Hi guys
What do you suggest for building a comprehensive Sysmon dashboard for up to 50 Windows servers?
Do I have to create a standalone dashboard for each server?
If anyone has an idea, help me
thank you very much
@bahram
Well… depends. What kind of data you want from those 50 servers?
If its an over all view of you 50 servers like “failed logon’s, Services were installed, Account Changed , logon after hours,Windows RDP Succeeded” then yes you shouldnt have a problem with one dashboard.
We have separted our servers into groups with different dashboards. For example all of our Domain controllers are on one dashbaord. SQL, Veeam, and gateway servers on another dashboard. That way I dont have to scoll down so far to see data. Also it doesnt require a lot of resource when loaded the dashboard.
What version of GL are you using?
Hi, gsmith
Thanks a lot for replay
graylog version 3.1
ok
I enabled sysmon for 50 windows server . AND I want to have Activity Malware (Event ID 2,8,12,22) for 50 server in ONE dashboard.
how can I do that !?
@bahram
Hello,
You may not be able to do this exactly since your using an earlier version of GL, but I believe you can make my steps works with GL 3.1. I posted some links to help you out.
First, create a Dashboard, let’s call it “Windows EventID’s”.
Second, you need to make sure you have the field EventID in your Windows messages.
Shown below.
Third, you need to create a Global Search “EventID: 2”, shown below.
Fourth, make a Aggregation widget using “count & EventID”. and save widget.
Export it to the dashboard we created earlier called Windows EventID’s.
Make sure you click save in the upper right corner of the dashboard.
Rinse and repeat for event ID 8,12 and 22.
Example: One dashboard with your eventID’s you stated earlier.

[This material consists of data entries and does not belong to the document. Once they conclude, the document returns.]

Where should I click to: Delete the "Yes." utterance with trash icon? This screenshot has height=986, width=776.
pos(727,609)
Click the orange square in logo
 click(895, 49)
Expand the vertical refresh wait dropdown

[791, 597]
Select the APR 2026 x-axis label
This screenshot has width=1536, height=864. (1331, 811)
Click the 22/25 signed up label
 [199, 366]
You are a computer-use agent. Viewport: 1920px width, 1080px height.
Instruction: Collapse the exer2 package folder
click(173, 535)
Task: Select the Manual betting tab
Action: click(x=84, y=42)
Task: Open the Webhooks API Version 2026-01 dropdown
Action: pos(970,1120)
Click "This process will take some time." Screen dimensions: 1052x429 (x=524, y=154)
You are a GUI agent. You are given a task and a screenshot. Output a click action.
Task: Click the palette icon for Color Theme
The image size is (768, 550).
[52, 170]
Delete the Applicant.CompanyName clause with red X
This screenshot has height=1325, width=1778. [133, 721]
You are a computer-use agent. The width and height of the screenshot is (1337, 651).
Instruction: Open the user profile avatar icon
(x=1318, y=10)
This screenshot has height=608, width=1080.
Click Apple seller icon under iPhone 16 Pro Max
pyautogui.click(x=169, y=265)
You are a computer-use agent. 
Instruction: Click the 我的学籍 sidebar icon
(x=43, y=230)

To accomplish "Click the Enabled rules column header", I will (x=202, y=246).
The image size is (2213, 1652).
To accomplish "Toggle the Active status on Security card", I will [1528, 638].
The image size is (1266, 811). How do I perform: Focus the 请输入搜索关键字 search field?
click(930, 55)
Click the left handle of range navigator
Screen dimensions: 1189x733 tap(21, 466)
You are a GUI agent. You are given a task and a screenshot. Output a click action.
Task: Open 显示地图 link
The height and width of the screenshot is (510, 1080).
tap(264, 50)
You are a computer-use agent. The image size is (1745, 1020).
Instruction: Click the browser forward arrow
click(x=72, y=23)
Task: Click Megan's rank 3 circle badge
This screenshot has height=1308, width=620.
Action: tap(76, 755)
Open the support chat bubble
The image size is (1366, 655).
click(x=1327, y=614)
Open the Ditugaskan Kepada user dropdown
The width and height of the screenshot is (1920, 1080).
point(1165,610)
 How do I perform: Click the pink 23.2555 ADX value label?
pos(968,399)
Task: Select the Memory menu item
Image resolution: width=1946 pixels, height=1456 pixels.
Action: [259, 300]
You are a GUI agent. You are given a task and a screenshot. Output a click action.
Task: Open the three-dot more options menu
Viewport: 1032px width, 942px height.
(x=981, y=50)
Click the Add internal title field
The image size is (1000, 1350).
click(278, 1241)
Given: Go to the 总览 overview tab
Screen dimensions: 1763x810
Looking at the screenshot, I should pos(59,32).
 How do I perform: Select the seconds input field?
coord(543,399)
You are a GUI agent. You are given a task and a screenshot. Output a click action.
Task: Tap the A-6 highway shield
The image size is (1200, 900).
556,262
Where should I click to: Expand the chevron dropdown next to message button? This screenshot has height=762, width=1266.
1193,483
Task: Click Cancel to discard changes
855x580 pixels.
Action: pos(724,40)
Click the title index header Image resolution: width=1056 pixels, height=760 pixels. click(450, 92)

You can find more information here below for Gl Verison 3.1
Hope that helps
Hi, gsmith
Thank you very much for your valuable guide
But the main question is, how to have a single dashboard (windows sysmon) for 50 servers?
Given that the number of Event IDs on each server is different?
Hello,
You want to see all 50 Servers on one dashboard with the EventID to each Server? If this is correct you can modify you widget to do so.
Example below I added source to my widegt to see any/all servers with that event ID.
By adjusting your widget, I’m sure you can get what you want to see on your dashboard.
If I’m incorrect could you show us what you want to see, maybe a demo?
Could you show us what you have tried to do?
Picture/s would be great.
Hope that helps
This topic was automatically closed 14 days after the last reply. New replies are no longer allowed.